◆ TASK DETAILS ◆
Filter this listing down to the lines that contain the word "size", and copy them.

◆ MATERIAL FOR THE TASK ◆

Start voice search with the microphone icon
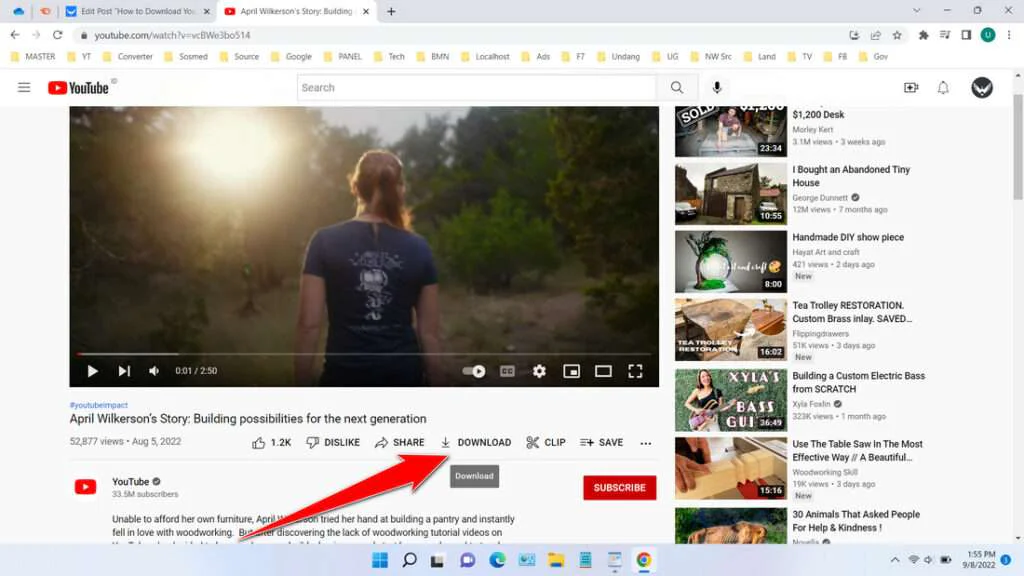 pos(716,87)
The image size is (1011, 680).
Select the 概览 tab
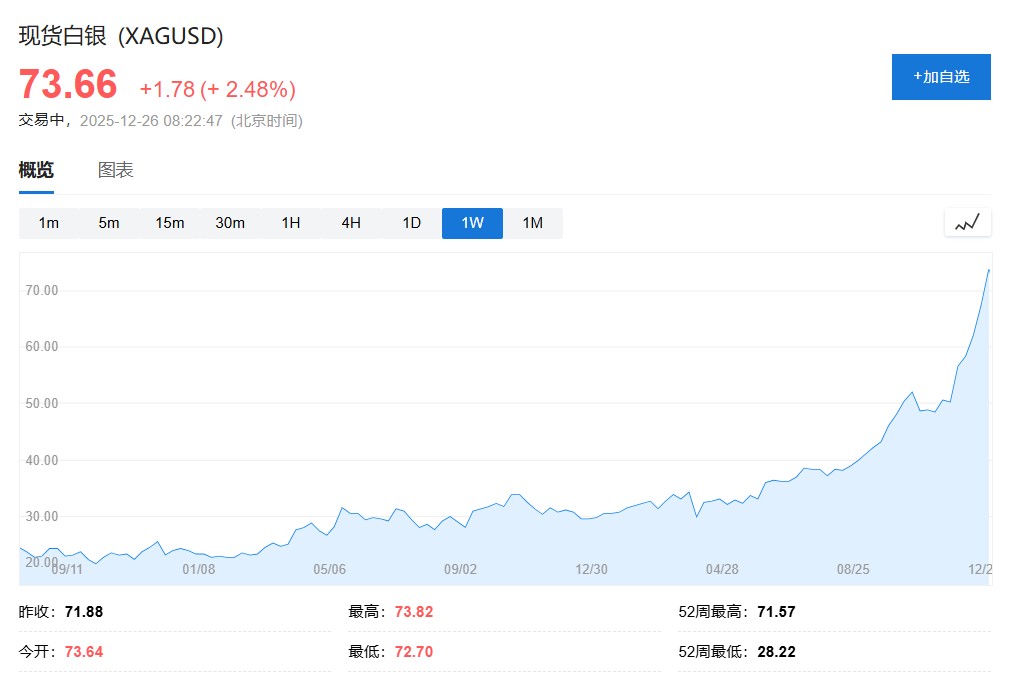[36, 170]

* * *

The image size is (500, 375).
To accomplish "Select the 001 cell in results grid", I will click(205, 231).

◆ RESULT FOR THIS TASK ◆
The image size is (1011, 680).
The image size is (500, 375).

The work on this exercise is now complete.